● Action item A
Reproduce the passage on glowing Red Sea corals word for word, starting at "The dark depths" and ending at "ONE in June.".
● Action item B
Using the passage on glowing Red Sea corals, answer these:
(i) In which journal did the researchers publish their discovery?
(ii) How far below the surface of the Red Sea did Wiedenmann see the glowing corals?
(iii) What do shallow-water corals produce as a kind of sunscreen?

● Source extract
################

The dark depths of the Red Sea have been concealing an array of rainbow corals that put on a vibrant show under torchlight. But given that light barely reaches them, why do they respond to it?
The question has researchers scratching their heads. “We were stunned to see these fluorescing colours,” says Jörg Wiedenmann, biological oceanographer at the University of Southampton, whose team first discovered the deep sea coral’s secret. The researchers published their glowing deep-sea coral discovery in the journal PLOS ONE in June.
Shallow-water corals, which live in sundrenched coastal areas, produce green fluorescing proteins as a kind of sunscreen. These proteins soak up damaging UV rays, then re-emit them at longer, less harmful wavelengths.
Wiedenmann saw something similar 50 metres below the surface of the Red Sea. Very few scuba divers ever reach these depths but corals thrive here. When Wiedenmann shone his light on them, he was amazed to see them glow intensely in a range of colours, from yellow and red to blue.

################

● Information given
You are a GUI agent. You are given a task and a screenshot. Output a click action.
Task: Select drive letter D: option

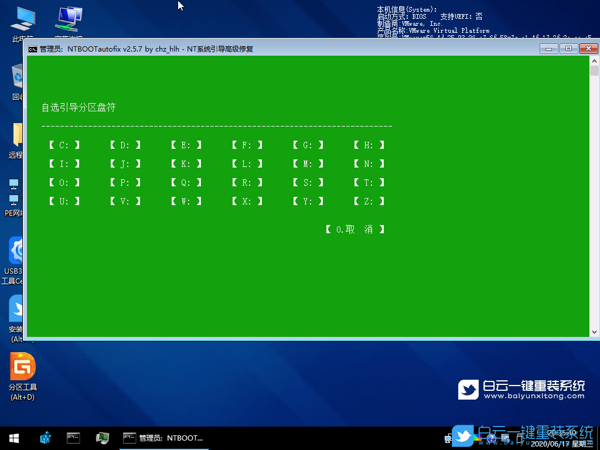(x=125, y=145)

################

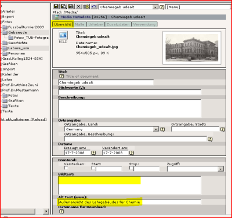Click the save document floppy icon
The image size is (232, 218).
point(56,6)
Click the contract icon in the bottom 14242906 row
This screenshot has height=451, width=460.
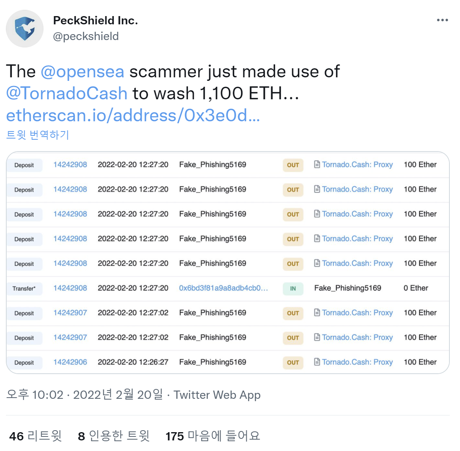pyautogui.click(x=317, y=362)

################

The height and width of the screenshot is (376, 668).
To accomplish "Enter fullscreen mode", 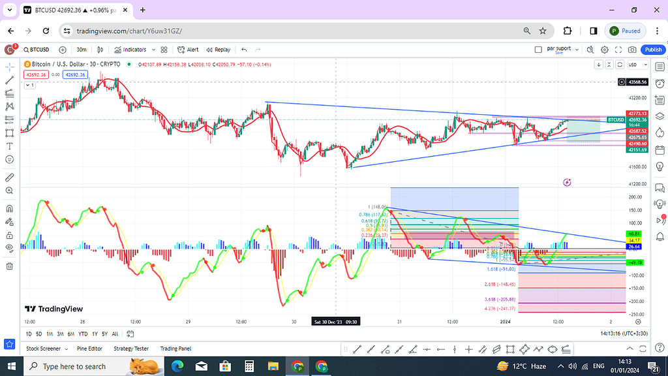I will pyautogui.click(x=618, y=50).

################

● Answer box A
The dark depths of the Red Sea have been concealing an array of rainbow corals that put on a vibrant show under torchlight. But given that light barely reaches them, why do they respond to it?
The question has researchers scratching their heads. “We were stunned to see these fluorescing colours,” says Jörg Wiedenmann, biological oceanographer at the University of Southampton, whose team first discovered the deep sea coral’s secret. The researchers published their glowing deep-sea coral discovery in the journal PLOS ONE in June.

● Answer box B
(i) PLOS ONE
(ii) 50 meters
(iii) Green fluorescing proteins